Is This the Real Reason Behind the $20 Billion Crypto Liquidation?

10/13/2025, 10:07:32 AM
Intermediate
Market Forecast
This article systematically examines the chain of events behind the October 2025 crypto market crash: from global risk aversion sparked by Trump’s tariff remarks, to the USDe depegging, loop loan liquidations, and the subsequent wave of market maker blowups. It reveals the inherent fragility of high-yield stablecoin mechanisms. The article also shows how leverage stacking can unleash systemic risk under extreme market stress, underscoring the unbreakable financial law for investors: high yield means high risk.

October 11, 2025, was a nightmare for crypto investors worldwide.

Bitcoin plunged from its $117,000 peak, dropping below $110,000 within hours. Ethereum suffered an even steeper loss, plummeting 16%. Market panic spread rapidly: numerous altcoins crashed 80–90% in an instant, and even after brief rebounds, most still ended the day down 20%–30%.

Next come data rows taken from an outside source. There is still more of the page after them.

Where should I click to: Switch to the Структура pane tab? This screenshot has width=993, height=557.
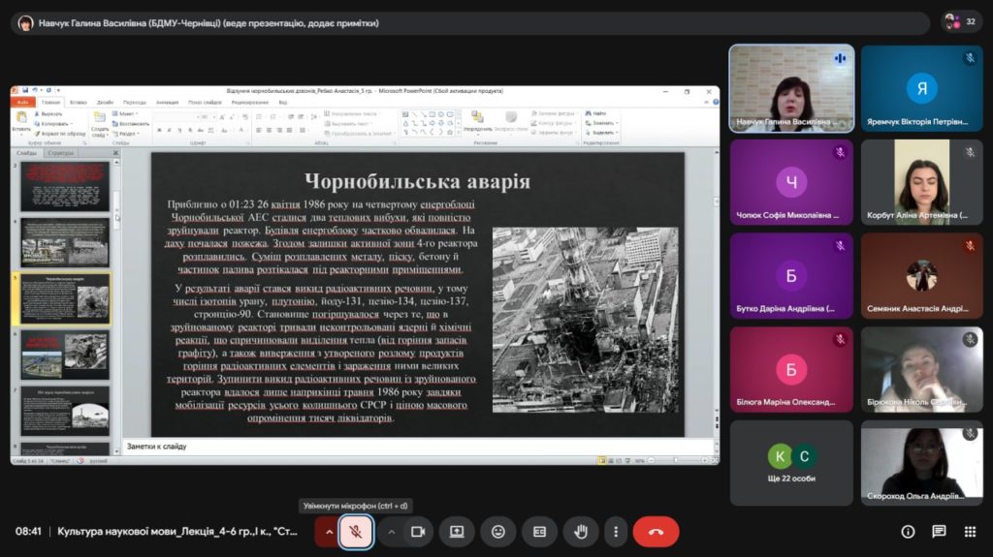coord(61,152)
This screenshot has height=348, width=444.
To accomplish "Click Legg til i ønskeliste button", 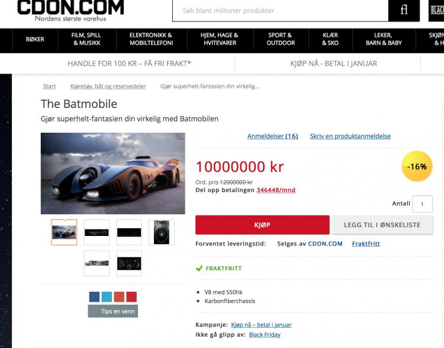I will pos(382,225).
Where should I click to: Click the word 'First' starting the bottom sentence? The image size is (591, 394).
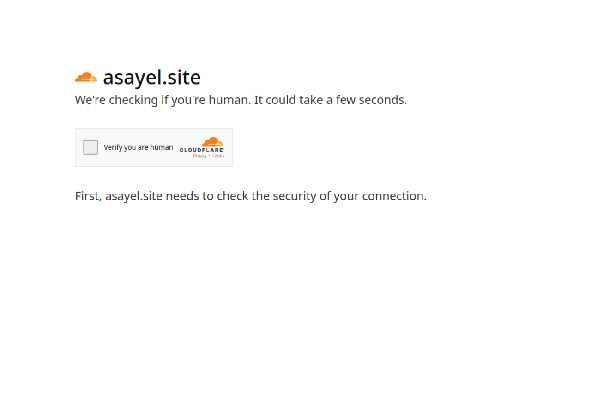(x=87, y=196)
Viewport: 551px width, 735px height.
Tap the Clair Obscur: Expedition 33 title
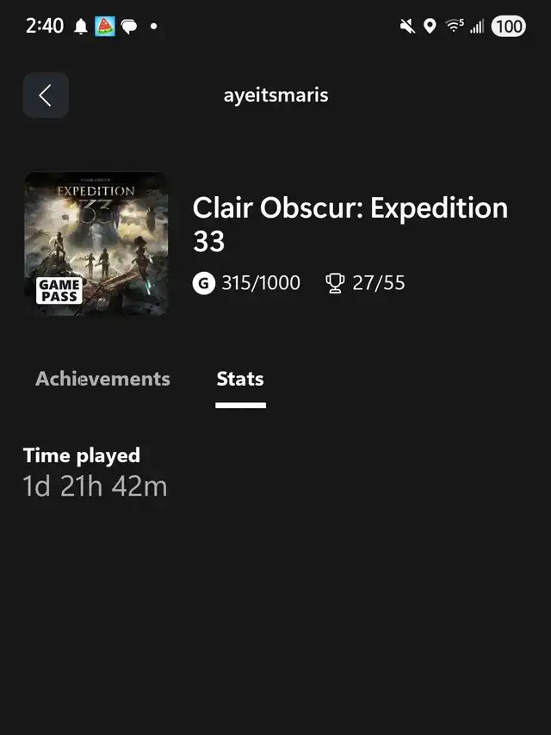pos(350,225)
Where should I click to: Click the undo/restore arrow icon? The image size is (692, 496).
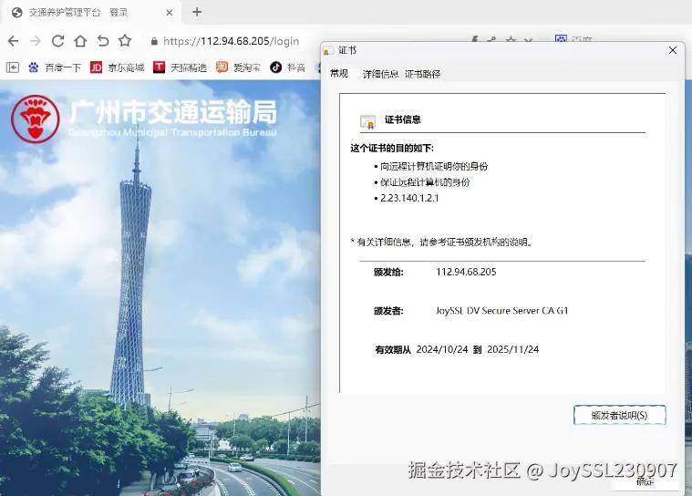[103, 41]
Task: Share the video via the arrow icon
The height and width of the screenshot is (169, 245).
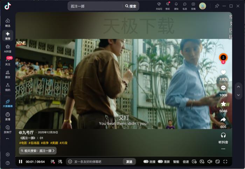Action: coord(223,120)

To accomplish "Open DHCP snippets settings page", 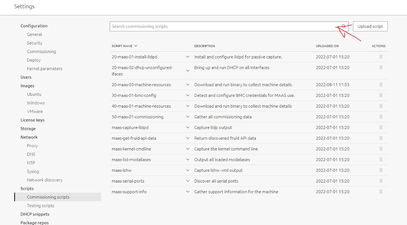I will pyautogui.click(x=35, y=214).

In just a few hours, the global crypto market lost hundreds of billions of dollars in value.

Social media erupted with anguish, as voices in every language mourned a shared disaster. But beneath the surface panic, the real contagion chain was far more intricate than it seemed.

This crash began with a single statement from Trump.

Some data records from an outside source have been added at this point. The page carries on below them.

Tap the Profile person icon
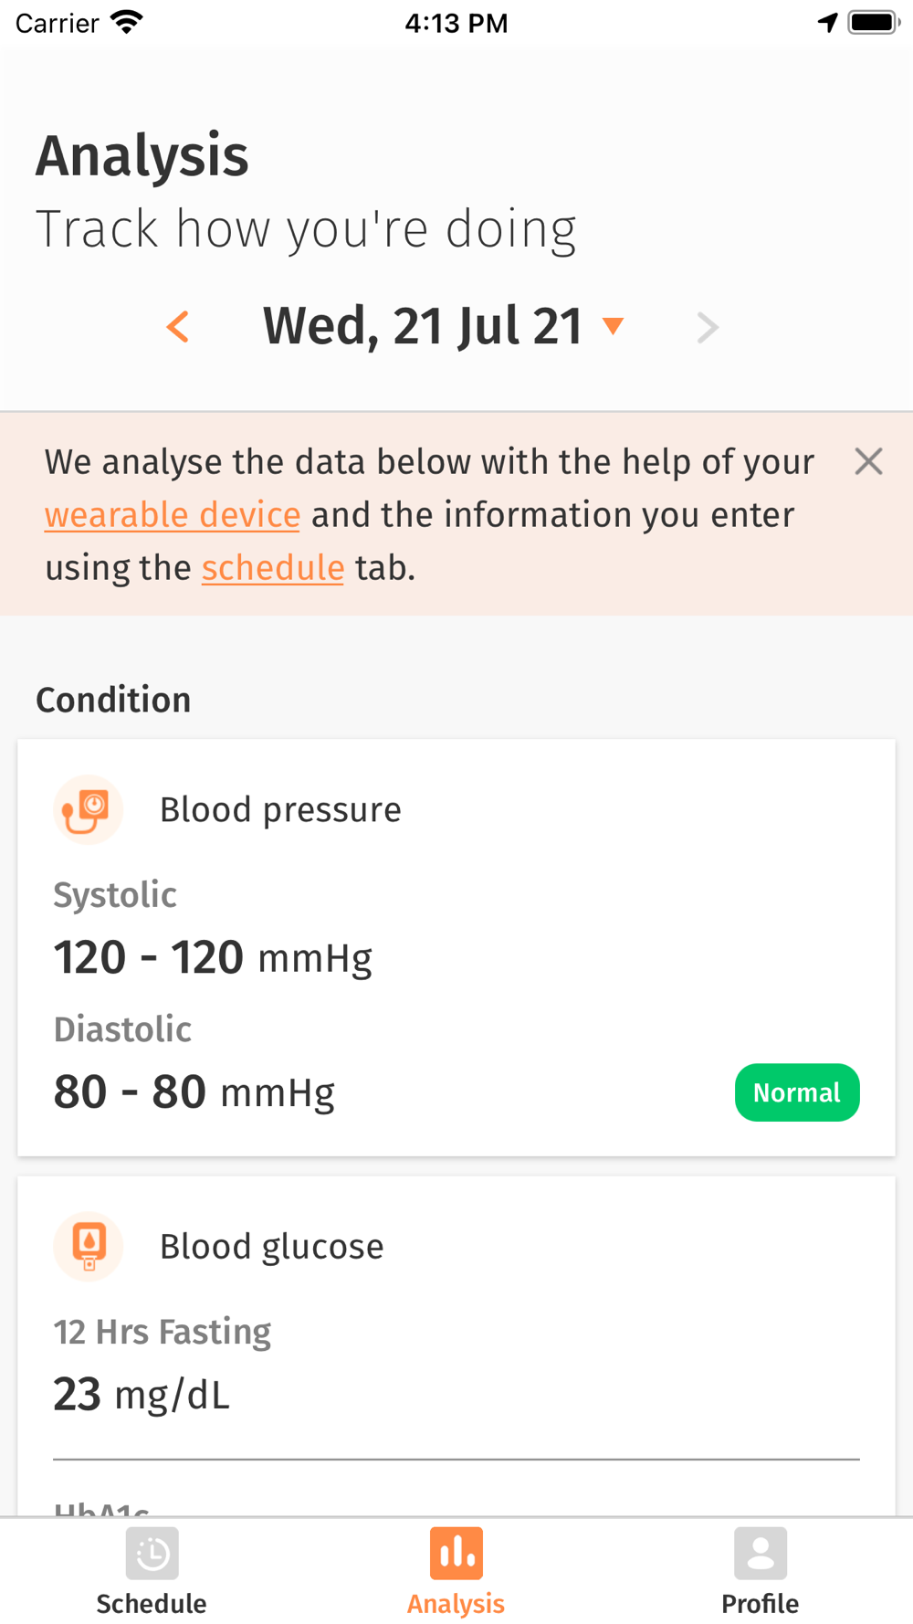The height and width of the screenshot is (1624, 913). pos(761,1553)
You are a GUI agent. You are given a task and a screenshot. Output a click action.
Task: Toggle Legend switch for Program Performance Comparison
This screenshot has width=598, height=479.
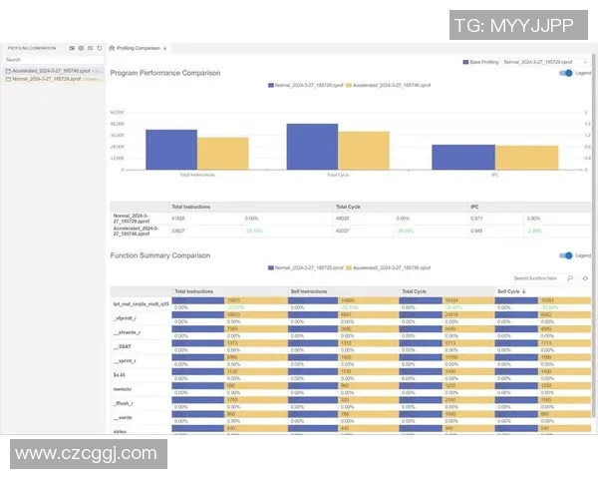click(565, 73)
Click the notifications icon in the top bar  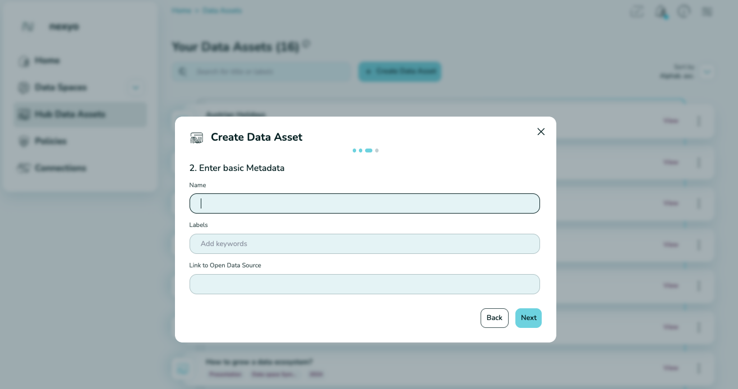click(x=661, y=11)
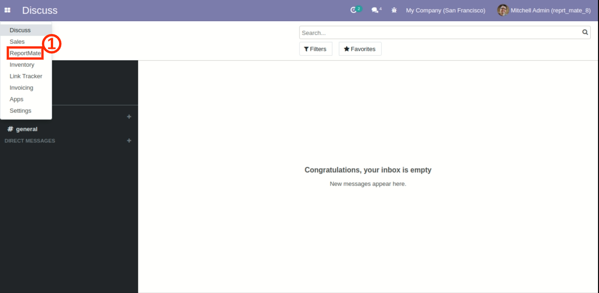Open the general channel
This screenshot has width=599, height=293.
[x=26, y=129]
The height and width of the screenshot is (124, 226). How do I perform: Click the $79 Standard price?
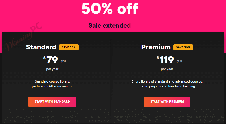[52, 60]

On October 10, U.S. President Trump announced via social media that, starting November 1, the United States would impose an additional 100% tariff on all imported goods from China. The language was strikingly tough: Trump declared that U.S.-China relations had deteriorated to a point where “no meetings are necessary.” The U.S. would retaliate through financial and trade measures, citing China’s rare earth monopoly to justify this new tariff war.

The announcement instantly destabilized global markets. The Nasdaq plunged 3.56%, marking one of the sharpest single-day declines in recent years. The U.S. Dollar Index fell 0.57%, crude oil dropped 4%, and copper prices tumbled as well. Capital markets worldwide descended into a wave of panic selling.

Amid this significant market event, the prominent stablecoin USDe became one of the biggest victims. Its de-pegged status, along with the collapse of the high-leverage Loop Lending systems built around it, played out within hours.

This localized liquidity crisis spread rapidly. Many investors using USDe for Loop Lending faced liquidation as USDe prices lost their peg across multiple platforms.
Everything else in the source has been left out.